START Input records

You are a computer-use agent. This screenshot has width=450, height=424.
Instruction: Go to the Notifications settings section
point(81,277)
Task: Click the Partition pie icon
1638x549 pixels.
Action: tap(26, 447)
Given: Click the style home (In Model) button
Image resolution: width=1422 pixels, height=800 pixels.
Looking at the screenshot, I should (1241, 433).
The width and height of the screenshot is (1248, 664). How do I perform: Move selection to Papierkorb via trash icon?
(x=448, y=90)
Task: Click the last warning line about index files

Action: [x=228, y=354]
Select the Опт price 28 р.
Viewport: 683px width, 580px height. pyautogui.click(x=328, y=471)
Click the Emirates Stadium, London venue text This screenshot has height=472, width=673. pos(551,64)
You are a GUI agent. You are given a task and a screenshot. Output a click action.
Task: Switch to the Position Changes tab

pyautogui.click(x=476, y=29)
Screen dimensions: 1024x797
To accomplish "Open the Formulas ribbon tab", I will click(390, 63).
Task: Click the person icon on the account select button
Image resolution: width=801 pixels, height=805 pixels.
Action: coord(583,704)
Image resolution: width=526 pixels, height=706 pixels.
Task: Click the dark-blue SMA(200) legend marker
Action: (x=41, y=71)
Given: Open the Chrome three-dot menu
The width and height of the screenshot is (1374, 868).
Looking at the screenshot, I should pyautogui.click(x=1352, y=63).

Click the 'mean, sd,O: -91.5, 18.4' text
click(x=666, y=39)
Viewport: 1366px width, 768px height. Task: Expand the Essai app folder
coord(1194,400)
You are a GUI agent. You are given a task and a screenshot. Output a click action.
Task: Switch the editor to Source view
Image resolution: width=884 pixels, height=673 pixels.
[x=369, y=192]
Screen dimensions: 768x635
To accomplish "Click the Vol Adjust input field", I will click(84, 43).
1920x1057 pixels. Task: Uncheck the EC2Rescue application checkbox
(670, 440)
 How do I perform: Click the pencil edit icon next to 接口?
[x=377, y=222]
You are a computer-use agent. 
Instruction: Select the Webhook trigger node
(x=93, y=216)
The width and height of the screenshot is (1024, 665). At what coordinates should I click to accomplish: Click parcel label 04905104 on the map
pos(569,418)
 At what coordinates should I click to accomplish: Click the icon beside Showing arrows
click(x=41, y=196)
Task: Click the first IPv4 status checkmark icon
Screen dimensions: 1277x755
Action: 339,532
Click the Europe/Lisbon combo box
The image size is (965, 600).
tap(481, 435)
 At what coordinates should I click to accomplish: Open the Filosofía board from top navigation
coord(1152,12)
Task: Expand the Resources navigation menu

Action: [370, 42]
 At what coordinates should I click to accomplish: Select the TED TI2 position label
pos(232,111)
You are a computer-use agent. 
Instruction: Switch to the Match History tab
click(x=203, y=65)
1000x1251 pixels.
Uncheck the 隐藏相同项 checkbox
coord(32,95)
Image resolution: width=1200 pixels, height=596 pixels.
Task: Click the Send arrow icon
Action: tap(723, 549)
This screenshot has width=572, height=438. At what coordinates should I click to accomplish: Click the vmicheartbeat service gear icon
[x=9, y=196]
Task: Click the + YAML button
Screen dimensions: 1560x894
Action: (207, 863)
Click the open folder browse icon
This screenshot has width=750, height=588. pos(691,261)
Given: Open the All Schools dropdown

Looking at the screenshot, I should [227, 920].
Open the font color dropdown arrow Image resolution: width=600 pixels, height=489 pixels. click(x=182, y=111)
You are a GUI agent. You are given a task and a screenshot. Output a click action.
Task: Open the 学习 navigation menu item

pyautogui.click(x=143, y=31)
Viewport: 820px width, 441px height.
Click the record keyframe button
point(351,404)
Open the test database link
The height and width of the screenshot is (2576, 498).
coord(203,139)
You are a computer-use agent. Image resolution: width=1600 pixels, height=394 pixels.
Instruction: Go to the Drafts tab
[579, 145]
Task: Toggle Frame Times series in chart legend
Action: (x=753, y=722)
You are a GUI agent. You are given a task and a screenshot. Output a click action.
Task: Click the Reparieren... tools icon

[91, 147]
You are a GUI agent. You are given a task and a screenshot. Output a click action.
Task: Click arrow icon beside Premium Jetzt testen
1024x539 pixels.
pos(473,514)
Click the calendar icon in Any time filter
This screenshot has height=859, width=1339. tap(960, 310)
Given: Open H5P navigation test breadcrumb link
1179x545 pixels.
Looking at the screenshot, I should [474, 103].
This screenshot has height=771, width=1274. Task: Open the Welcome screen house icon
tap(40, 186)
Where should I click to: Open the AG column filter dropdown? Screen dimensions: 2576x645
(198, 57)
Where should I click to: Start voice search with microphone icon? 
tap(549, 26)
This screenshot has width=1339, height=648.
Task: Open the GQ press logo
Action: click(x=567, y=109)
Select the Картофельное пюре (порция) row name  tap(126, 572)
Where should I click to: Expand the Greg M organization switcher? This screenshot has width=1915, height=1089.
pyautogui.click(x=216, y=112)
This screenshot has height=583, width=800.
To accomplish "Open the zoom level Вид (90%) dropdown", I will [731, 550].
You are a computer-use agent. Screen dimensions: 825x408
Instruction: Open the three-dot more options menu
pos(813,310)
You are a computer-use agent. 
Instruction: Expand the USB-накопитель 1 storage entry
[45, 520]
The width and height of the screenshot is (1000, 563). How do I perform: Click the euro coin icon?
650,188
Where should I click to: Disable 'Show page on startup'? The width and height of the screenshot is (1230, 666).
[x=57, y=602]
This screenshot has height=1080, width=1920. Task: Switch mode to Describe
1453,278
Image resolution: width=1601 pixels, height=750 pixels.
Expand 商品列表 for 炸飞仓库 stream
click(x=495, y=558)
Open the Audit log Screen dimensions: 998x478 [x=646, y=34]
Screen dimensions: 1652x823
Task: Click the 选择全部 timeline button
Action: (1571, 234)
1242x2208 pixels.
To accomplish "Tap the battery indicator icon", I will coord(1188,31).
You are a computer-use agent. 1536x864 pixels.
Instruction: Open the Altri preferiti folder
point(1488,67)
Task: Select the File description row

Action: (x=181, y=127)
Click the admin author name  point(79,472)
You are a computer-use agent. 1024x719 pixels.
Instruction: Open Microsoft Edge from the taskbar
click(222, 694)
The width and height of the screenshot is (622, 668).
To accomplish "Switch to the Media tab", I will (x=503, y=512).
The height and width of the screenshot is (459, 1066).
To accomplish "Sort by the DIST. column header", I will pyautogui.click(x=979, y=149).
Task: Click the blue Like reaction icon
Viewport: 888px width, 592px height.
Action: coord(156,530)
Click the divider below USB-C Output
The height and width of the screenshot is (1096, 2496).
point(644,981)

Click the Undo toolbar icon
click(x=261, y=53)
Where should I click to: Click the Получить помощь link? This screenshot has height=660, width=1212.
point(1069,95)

END Input records

> **Task to complete**
Exactly how many lines of the material contain the word "computer"? Write the number alone.

> **Solution**
8